The beginning of this particular Psalm is one of the most recognizable Psalms in the Bible – you may have heard it put to music as a hymn. However, many of those hymns omit the last verse, “Happy is the one who takes your babies and smashes them against the rocks!”
Hymnwriter John L. Bell offers the following note regarding his omission of the final verse in his Psalm 137 hymn: “The final verse is omitted because its seemingly outrageous curse is better dealt with in preaching or group conversation. It should not be forgotten, especially by those who have never known exile, dispossession or the rape of people and land.”
I can’t completely address this very difficult verse in the space offered here. The purpose of this devotional isn’t to fully untangle the challenging verses in the Bible; however, I do believe that I would be remiss if I just passed over this verse as if I didn’t find it troubling. When we come to challenging verses such as this in the Bible, we need the wisdom offered by the Holy Spirit to understand what God has for us in the reading. We also need some historical context and perspective of what was happening at the time.

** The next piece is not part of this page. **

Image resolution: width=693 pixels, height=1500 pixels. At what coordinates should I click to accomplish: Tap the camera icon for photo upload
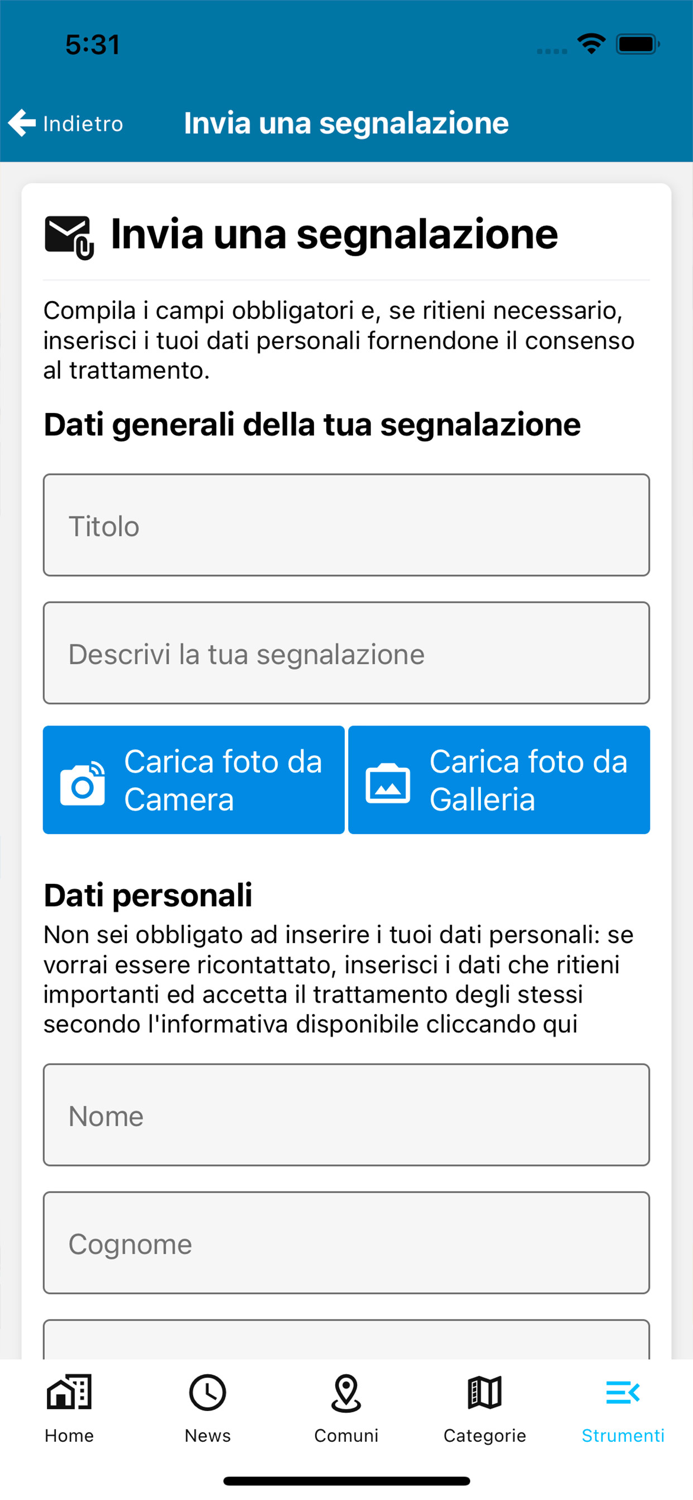(x=84, y=780)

We know from our previous readings of Jeremiah and Lamentations that the siege and ultimate destruction of Jerusalem were horrifying. We know that Jerusalem and the temple were burned and disassembled stone by stone. But prior to that, the author of Lamentations details hideous conditions brought about by Babylon’s two and a half year siege of Jerusalem – starvation and cannibalism written about in stark detail. Perhaps most importantly to the Jewish people, through the siege, the destruction of the temple and Jerusalem, and the exile, they’re afraid that they have lost their God; “Restore us, O LORD, and bring us back to you again! Give us back the joys we once had! Or have You utterly rejected us? Are You still angry with us?” Lamentations 5:21 – 22.
I think with that context in mind, we can understand that the author of Psalm 137 is pouring out his heart to the Lord. The psalmist is expressing his despair, frustration, pain, and bitter anger to God. While his desire for revenge is certainly jarring, particularly to our Western sensibilities, he is honestly giving it all over to God. He has a hope and faith that God is listening and hasn’t abandoned His people.
Hopefully no one reading this ever has to go through what we’ve learned the Jewish exiles suffered (although similar tragedies are happening today, for example, what our Christian brothers and sisters in Iraq and Syria are being subjected to from ISIS). However, we are going to be hurt, disappointed, and become angry at others. Paul tells us in Ephesians 4:26, “don’t sin by letting anger control you. Don’t let the sun go down while you are still very angry”. Paul doesn’t say don’t get angry; instead, he writes, don’t sin by letting anger control you.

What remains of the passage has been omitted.